__Stated task__
In the records, change "Given" to "Goal" from the line with "Image resolution: width=600" up to and including the line with "Looking at the screenshot, I should click(311, 663).", and leave everything else unchanged. Can you return only those lines?

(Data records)
□ □ □
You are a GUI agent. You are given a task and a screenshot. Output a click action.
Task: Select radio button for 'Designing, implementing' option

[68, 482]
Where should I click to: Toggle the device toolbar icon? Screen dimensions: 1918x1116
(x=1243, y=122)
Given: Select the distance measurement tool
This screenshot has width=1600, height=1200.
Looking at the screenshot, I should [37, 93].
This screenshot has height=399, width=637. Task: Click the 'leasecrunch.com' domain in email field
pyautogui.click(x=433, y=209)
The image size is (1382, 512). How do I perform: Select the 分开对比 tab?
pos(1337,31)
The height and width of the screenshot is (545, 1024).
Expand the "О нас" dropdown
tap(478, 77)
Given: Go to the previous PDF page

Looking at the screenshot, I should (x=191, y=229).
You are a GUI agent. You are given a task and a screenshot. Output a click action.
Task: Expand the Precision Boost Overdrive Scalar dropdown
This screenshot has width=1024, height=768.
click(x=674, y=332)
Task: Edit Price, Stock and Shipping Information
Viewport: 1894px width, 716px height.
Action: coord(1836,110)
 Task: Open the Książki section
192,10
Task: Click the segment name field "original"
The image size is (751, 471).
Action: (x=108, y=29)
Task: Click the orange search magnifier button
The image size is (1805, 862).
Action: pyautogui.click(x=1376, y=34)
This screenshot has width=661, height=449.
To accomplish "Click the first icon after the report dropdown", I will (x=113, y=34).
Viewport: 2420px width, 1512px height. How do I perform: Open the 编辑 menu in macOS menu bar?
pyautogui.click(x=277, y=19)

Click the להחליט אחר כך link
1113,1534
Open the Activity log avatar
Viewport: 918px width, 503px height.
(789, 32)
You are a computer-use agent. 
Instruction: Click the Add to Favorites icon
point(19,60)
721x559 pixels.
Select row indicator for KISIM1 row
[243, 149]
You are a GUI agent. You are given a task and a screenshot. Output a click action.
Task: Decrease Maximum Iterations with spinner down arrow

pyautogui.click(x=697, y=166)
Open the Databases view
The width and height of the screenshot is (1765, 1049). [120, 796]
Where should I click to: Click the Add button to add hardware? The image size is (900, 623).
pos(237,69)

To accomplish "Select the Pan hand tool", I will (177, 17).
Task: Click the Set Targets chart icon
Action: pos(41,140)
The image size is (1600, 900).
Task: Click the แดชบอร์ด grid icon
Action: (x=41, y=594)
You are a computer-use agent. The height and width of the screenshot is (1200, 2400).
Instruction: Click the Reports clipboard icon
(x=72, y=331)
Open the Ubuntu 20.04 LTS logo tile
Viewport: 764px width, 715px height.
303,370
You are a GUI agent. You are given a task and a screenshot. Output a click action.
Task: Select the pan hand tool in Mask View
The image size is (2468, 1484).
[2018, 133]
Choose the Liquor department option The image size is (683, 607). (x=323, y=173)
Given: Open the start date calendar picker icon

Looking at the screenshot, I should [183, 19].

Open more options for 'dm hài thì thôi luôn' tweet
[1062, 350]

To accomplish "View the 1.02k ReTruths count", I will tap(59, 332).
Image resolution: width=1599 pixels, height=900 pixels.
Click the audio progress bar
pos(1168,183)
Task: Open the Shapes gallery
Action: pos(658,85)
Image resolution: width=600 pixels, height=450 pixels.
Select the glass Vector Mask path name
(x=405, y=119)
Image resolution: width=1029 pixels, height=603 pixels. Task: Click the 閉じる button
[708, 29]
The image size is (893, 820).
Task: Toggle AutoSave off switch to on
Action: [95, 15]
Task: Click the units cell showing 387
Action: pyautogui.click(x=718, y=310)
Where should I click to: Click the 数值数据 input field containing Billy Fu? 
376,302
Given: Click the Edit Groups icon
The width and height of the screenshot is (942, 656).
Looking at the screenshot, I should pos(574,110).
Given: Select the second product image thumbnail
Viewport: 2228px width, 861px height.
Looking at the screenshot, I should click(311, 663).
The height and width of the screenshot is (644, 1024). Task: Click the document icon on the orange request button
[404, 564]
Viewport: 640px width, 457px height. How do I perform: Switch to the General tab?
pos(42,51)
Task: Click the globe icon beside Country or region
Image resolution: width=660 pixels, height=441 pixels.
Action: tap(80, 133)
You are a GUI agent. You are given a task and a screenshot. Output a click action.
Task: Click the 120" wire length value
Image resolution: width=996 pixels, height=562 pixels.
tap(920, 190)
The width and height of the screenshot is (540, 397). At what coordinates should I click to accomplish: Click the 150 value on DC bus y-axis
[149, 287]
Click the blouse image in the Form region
□ □ □
__Response to the exercise__
Image resolution: width=600 pixels, height=450 pixels.
Select the glass Vector Mask path name
(x=405, y=119)
Image resolution: width=1029 pixels, height=603 pixels. Task: Click the 閉じる button
[708, 29]
The image size is (893, 820).
Task: Toggle AutoSave off switch to on
Action: [95, 15]
Task: Click the units cell showing 387
Action: pyautogui.click(x=718, y=310)
Where should I click to: Click the 数值数据 input field containing Billy Fu? 
376,302
Goal: Click the Edit Groups icon
The width and height of the screenshot is (942, 656).
Looking at the screenshot, I should pos(574,110).
Goal: Select the second product image thumbnail
Viewport: 2228px width, 861px height.
Looking at the screenshot, I should click(311, 663).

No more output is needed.